Part 3 of 4: Zermatt and Bern


“How did we lose an entire mountain?”

I was kicking myself for wearing impractical shoes, but I had been warned. The footpath we had taken in search of the famous peak evolved into a ski run of slush and snow – I had donned a pair of lace flats. Brilliant.

Cars are not permitted in Zermatt; we had left the Mini Coop miles behind and taken the train into the city. The main track ran through the valley, dumped us right in the heart of town, but from there, we were on foot. Another transport option back at the parking lot was advertised as the “Kiss and Ride” but that didn’t sound too promising.

Pedestrians, skiers, snowboarders with their equipment slung over their shoulders wandered through Zermatt’s wide streets lined with high-end sports equipment stores and cafes. Well wrapped skiers donning state-of-the-art gear and the kind of coats and gloves NASA engineers like to design glided by with big smiles. I don’t know which mountain they were coming from; we were surrounded by mountains. The one we had lost was one of Switzerland’s landmarks, the country’s natural spire: the Matterhorn. Today, however, the mountain was wrapped in a cumulonimbus scarf around its crooked peak exposing only its snowy base. One of the smiling skiers told us we could ride a gondola to the summit for 80 Francs a person.

“Do you want to take the ride up and see it” Liv asked.

I squinted into the blinding white mess of shrouded rocks hidden in the clouds. 80 Francs my foot.

“I think…I think I’ve seen it. I don’t know which one it is, but I’ve looked at them all, so we did it. Go team. I’m hungry, so let’s count it a victory and get food.”

We ended up crashing at a pub in town, grabbing a drink and picking out the different accents in the room. British, French, Swiss; I was the token American. While the distinct Alpine architecture, community of fellow sportsman, and some of the greatest terrain in the world make this a Mecca for winter sports enthusiasts, for me, it was more about the views along the drive.

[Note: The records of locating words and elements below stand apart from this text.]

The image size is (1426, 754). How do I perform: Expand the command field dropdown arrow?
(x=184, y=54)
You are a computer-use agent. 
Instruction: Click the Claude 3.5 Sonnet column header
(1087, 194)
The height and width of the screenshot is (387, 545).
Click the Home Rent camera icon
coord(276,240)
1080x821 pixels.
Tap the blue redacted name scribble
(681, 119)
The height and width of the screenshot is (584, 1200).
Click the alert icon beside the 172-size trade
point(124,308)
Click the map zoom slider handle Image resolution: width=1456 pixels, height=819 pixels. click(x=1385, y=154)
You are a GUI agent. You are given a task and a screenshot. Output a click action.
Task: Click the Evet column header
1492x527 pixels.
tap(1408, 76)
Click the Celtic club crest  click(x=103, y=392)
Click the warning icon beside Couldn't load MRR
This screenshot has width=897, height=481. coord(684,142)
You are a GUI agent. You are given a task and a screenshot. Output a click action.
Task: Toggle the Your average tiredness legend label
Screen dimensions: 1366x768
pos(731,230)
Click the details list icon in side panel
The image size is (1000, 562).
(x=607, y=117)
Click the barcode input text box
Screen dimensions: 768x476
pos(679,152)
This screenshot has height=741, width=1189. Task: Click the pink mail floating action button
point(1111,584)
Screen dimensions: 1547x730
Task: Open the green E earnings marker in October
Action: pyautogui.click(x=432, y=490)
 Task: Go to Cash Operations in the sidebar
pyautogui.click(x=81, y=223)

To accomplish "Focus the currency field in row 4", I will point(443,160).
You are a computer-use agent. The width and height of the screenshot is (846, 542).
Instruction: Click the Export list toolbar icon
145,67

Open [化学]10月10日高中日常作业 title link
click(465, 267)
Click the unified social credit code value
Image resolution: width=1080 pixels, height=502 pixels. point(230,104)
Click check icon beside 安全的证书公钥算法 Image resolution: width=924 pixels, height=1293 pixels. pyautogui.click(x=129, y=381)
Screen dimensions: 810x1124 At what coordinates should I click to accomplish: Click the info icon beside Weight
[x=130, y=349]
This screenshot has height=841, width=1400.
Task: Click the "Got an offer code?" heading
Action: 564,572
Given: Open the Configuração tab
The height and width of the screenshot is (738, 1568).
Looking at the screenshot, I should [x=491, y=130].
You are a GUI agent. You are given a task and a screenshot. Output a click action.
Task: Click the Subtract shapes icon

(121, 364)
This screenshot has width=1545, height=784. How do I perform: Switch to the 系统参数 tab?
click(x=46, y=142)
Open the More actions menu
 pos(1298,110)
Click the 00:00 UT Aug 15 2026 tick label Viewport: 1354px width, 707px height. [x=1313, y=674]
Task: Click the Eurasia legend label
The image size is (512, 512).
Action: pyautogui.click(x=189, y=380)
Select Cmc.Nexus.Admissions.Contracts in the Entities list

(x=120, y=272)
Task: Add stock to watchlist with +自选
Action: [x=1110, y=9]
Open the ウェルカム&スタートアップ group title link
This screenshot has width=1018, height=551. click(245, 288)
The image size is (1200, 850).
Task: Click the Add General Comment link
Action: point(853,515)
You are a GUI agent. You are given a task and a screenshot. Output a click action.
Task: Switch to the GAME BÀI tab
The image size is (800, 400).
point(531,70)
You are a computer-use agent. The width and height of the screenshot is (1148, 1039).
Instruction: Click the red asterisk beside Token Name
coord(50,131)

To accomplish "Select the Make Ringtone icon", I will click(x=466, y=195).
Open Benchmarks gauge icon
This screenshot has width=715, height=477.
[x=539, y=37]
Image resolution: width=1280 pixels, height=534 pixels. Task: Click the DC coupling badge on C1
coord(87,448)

We left Zermatt, looped back up to Zurich to stay the evening with friends, and then set out for Bern the next morningAltogether 14 hours of driving for the entire trip, a lot of radio, and one shared can of Red Bull.

Zurich is often confused as the capital of Switzerland, but that laud goes to Bern. Unlike the modern, elegant, young vibe of Zurich, Bern felt like we’d fallen backwards into a Ken Follett novel. The steeple of the town’s cathedral pierced the horizon like a blade; the architecture was ornate, but consistently earth-colored; some streets were paved, others cobble-stone. It was a spectacular glance at a nation’s history, and we started that tour with the government houses.


I felt like a dodgy trespasser as we marched up to the entrance of the Federal Palace of Switzerland, or as my my friends called it, “The Swiss White House.” We just strolled into a building that houses Switzerland’s 7 presidents. No security checks, no beeping wands hovered around my torso, no appointments, no pat-downs. Just the silent understanding that I would be on my best behavior because anything else was out of the question.

“Guys. If this was the US, I’d be dead by now. I’d be shot.”


We were back on the road that evening, 4 hours back to Locarno in the Mini Coop, with a quick stop on the way home for a hockey game (Forza Locarno!). I slept as we passed the castle of Bellinzona, and woke up at 2am in beautiful Locarno.

I would fly home that Saturday, but there was one final adventure for us. A drive that would take us into the mountains to the find the Best Valley in Switzerland.